● **ACTIVITY**
Determine how many lines of the entries include the word "Edge", and report that number with no further text.

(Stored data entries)
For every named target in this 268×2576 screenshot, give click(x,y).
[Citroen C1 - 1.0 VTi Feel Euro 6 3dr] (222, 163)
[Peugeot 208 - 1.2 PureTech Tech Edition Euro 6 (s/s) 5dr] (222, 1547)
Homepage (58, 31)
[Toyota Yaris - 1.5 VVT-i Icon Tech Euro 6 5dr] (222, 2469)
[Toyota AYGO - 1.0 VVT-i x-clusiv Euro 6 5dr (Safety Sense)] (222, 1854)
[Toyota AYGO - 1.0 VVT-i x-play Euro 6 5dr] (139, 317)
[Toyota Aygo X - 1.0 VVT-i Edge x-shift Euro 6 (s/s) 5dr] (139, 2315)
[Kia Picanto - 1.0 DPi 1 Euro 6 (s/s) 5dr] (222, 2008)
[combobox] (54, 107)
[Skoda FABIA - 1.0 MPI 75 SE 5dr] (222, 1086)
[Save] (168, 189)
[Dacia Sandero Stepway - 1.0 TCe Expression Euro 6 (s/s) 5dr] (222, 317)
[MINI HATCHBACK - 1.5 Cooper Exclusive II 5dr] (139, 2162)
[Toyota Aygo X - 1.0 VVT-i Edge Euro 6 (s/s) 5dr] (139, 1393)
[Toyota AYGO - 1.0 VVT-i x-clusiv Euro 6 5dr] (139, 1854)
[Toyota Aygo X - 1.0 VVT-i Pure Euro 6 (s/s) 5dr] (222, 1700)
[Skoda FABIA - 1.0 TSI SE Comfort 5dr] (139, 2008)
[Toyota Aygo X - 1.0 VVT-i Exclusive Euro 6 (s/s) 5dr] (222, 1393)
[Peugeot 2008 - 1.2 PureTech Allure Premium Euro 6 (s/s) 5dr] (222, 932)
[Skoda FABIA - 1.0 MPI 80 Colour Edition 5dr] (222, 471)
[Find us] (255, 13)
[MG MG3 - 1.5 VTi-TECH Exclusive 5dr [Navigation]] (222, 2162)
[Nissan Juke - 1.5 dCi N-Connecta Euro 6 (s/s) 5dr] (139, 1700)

● **TASK ANSWER**
2